In a recent thread at the SAS Community a user asked how to generate all possible sums of a list of numbers in SAS. This is not a trivial subject. Also, one should be careful that the list of number is not too big. Binary logic tells us that when N = 20, the number of possible sums exceeds 1 Mio. In this post, I demonstrate how to approach the problem and provide solutions using Proc Summary and the Data Step.

In the examples to come, I will use the simple SAS data set below. This is simply the numbers 1, 2, 3, 4 and 5 in 5 different observations.

```data have; input x @@; datalines; 1 2 3 4 5 ;```

### Using Proc Summary

First, let us see how to use Proc Summary to create all possible sums of the numbers 1, 2, 3, 4 and 5 in SAS. Binary logic tells us that these numbers can create 2^5-1 = 31 sums. The first step is to prepare the data. In this case, we want a wide data set. In other words, one variable for each number. Below, I do this in a data step. This gives me the variables a1-a5 and one observation.

```data _null_; if 0 then set have nobs=n; call symputx('nobs',n); stop; run; %put nobs = &nobs.;   data temp; array a {&nobs.}; do i = 1 to &nobs.; set have; a[i] = x; end; run;```

We want a wide data set because we want to utilize the fact that Proc Summary computes statistics for each combination of the levels in the Class variables. Usually, we control this with the Nway Option. The Nway Option makes sure that all class variables contribute to the calculations. However, we do not want that here. Therefore we omit the Nway Option.

```proc summary data = temp chartype descendtypes completetypes; class a:; var a:; output out = temp2 sum = / ways; run;   data want; set temp2(drop = _TYPE_ _FREQ_ where = (_WAY_)); s = sum(of a:); run;```

Run the SAS code above and verify that we create 31 sums (2^5 – 1).

### Using The Data Step – Method 1

Next, let us use the data step to create the same result. The first step is to find the number of observations in the input data.
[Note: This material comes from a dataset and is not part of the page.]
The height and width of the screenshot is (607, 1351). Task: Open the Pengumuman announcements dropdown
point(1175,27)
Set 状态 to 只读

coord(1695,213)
In the following data step, I create the desired result. First, I create a temporary array with the number of entries specified by nobs. In this case 5. Next, I read the input data set and place the values of x in the array. Finally, I loop from 1 to 2^5-1 backwards. Remember, this is the number of ways to combine the numbers from the input data. For each i, I find the binary representation using the Binary Format. I initially set sum equal to zero. Then, I use the Char Function to retrieve the individual bits. I use this as a coefficient to calculate the sums. Run the code and verify that the result is identical to the one above.

```data _null_; if 0 then set have nobs=n; call symputx('nobs',n); stop; run; %put nobs = &nobs.;   data want; array aa {&nobs.};   do i = 1 to &nobs.; set have; aa[i] = x; end;   do i = 2 ** &nobs. - 1 to 1 by -1; s = put(i, binary&nobs..); sum = 0; do k = 1 to &nobs.; coef = char(s, k); sum + coef * aa[k]; end; output; end;   format i binary5.; keep aa: i sum; run;```

### Using The Data Step – Method 2

Finally, let us check out a third method. The logic in the code below is a bit like the one above. However, instead of relying on the Binary Format and implicit conversion, I create a second array with pre-computed bit masks. Next, I do the same overall loop as above. However, in this case, I use the bitmasks and the Binary And Function to check if the coefficient should be 0 or 1. This logic is explained in the blog post Bitmap Search Technique in the SAS Data Step. This process is probably the fastest of the three.

```data _null_; if 0 then set have nobs=n; call symputx('nobs', n - 1); stop; run; %put nobs=&nobs;   data want; array bi {0 : &nobs.} _temporary_; array aa {0 : &nobs.};   do i = 0 to &nobs.; set have; aa[i] = x; bi[i] = 2 ** i; end;   do i = 2 ** (&nobs. + 1) - 1 to 1 by -1; sum = 0; do j = 0 to &nobs.; coef = (band(i, bi[j]) > 0); sum + coef * aa[&nobs. - j]; end; output; end;   format i binary5.; keep aa: i sum; run;```

## Summary

In this post we explore different approach to calculating all possible sums of N given numbers in SAS. One using Proc Summary and two data step solutions. The Proc Summary approach is the simplest and probably the way to go for reasonable sized N. The first data step solution is quite intuitive and surprisingly fast. However, the fastest of the three is the data step solution using bitmasks and the Band Function. Also, Proc Summary has a limitation to the number of class variables.

I encourage readers to play around with the code above. Try the code snippets on N = 20. Which method is fastest? The inspirations to the this post comes from this thread at the SAS Community.